Yeh Hsin-Yi Cindy, Lindsey Aaron, Wu Chih-Peng, Thomas Shawna, Amato Nancy M
Parasol Lab, Department of Computer Science & Engineering, Texas A&M University , College Station, Texas.
J Comput Biol. 2015 Sep;22(9):823-36. doi: 10.1089/cmb.2015.0116. Epub 2015 Aug 10.
Predicting protein structures and simulating protein folding are two of the most important problems in computational biology today. Simulation methods rely on a scoring function to distinguish the native structure (the most energetically stable) from non-native structures. Decoy databases are collections of non-native structures used to test and verify these functions. We present a method to evaluate and improve the quality of decoy databases by adding novel structures and removing redundant structures. We test our approach on 20 different decoy databases of varying size and type and show significant improvement across a variety of metrics.

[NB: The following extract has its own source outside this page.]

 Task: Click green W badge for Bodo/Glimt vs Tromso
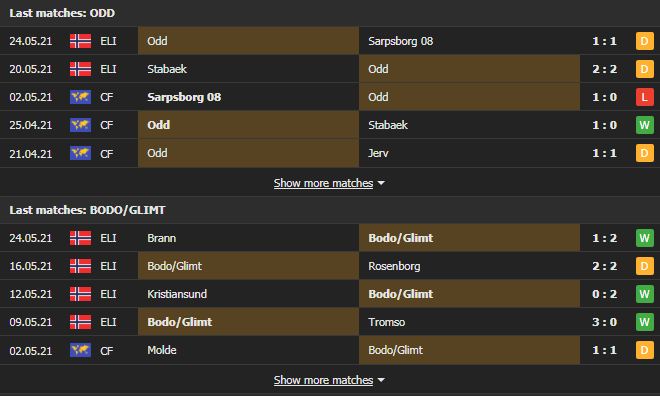coord(644,322)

We also test our improved databases on two popular modern scoring functions and show that for most cases they contain a greater or equal number of native-like structures than the original databases, thereby producing a more rigorous database for testing scoring functions.
预测蛋白质结构和模拟蛋白质折叠是当今计算生物学中两个最重要的问题。模拟方法依靠评分函数来区分天然结构(能量上最稳定的结构)和非天然结构。诱饵数据库是用于测试和验证这些函数的非天然结构集合。我们提出了一种通过添加新结构和去除冗余结构来评估和提高诱饵数据库质量的方法。我们在20个不同大小和类型的诱饵数据库上测试了我们的方法,并在各种指标上显示出显著改进。我们还在两种流行的现代评分函数上测试了我们改进后的数据库,结果表明在大多数情况下,它们比原始数据库包含更多或相同数量的类似天然结构,从而为测试评分函数生成了一个更严格的数据库。